# TUGAS YANG DIMINTA
Lanjutkan kutipan tentang pembentukan identitas remaja, mulai tepat setelah kalimat terakhirnya.

# KUTIPAN SUMBER

§ §

Lebih jauh Marcia (dalam Santrock, 2007: 193) menggunakan krisis dan komitmen individu untuk mengklasifikasikan individu menurut keempat status identitas. Ia mendefinisikan krisis (crisis) sebagai suatu periode perkembangan identitas di mana individu berusaha melakukan eksplorasi terhadap berbagai alternatif yang bermakna. Sedangkan komitmen (commitment) diartikan sebagai investasi pribadi mengenai hal-hal yang hendak individu lakukan.
Jadi dapat dikatakan dalam status identitas, krisis dan komitmen remaja sangat dibutuhkan agar mampu melewati statusnya dengan baik.
C. FAKTOR-FAKTOR YANG MEMPENGARUHI PEMBENTUKAN IDENTITAS
Pembentukan identitas tidak bisa terjadi begitu saja tanpa adanya faktor-faktor yang mempengaruhinya. Syamsu (2001: 202) mengemukakan beberapa faktor-faktor yang mempengaruhi remaja dalam perkembangan identitas diri, yaitu:
1. Iklim keluarga, yaitu yang berkaitan dengan interaksi sosio-emosional antaranggota keluarga (ibu-ayah, orangtua-anak dan anak-anak) sikap dan perlakuan orangtua terhadap anak.Apabila hubungan antaranggota keluarga hangat, harmonis, serta sikap perlakuan orang tua terhadap anak positif atau penuh kasih sayang, maka remaja akan mampu mengembangkan identitasnya secara realistik dan stabil (sehat).

§ §

# DATA TERCATAT
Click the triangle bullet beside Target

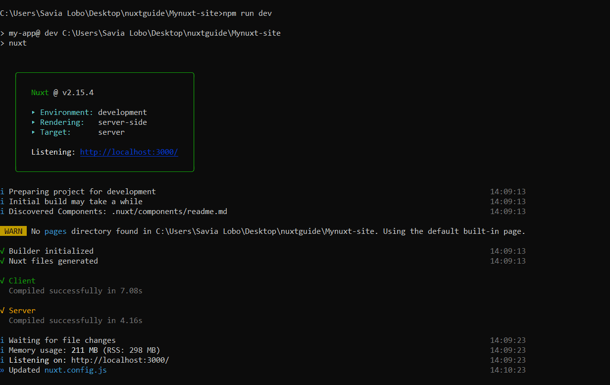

§ §

# JAWABAN
2. Tokoh idola, yaitu orang-orang yang dipersepsi oleh remaja sebagai figur yang memiliki posisi di masyarakat. Pada umumnya tokoh yang menjadi idola atau pujaan remaja berasal dari kalangan selebritis dan olahragawan. Meskipun persentasenya sedikit, ada juga tokoh idola remaja itu berasal dari para tokoh masyarakat, pejuang atau pahlawan.
3. Peluang pengembangan diri, yaitu kesempatan untuk melihat ke depan dan menguji dirinya dalam setting (adegan) kehidupa yang beragam. Dalam hal ini, eksperimentasi atau pengalaman dalam menyampaikan gagasan, penampilan peran-peran dan bergaul dengan orang lain (dalam aktivitas yang sehat) sangatlah penting bagi perkembangan identitasnya.
Erikson (Santrock, 2007: 208) kemudian menambahkan faktor yang mempengaruhi pembentukan identitas, yaitu pengalaman di masa lalu:
Dalam usaha mencari perasaan kesinambungan dan kesamaan yang baru, para remaja harus memperjuangkan kembali perjuangan tahun-tahun lalu, meskipun untuk melakukannya mereka harus menunjuk secara artificial orang-orang yang baik hati untuk berperan sebagai musuh, dan mereka selalu siap untuk menempatkan idola dan ideal mereka sebagai pembimbing dalam mencapai identitas akhir. Identifikasi yang sekarang terjadi dalam bentuk identitas ego adalah lebih dari sekedar penjumlahan identifikasi masa kanak-kanak.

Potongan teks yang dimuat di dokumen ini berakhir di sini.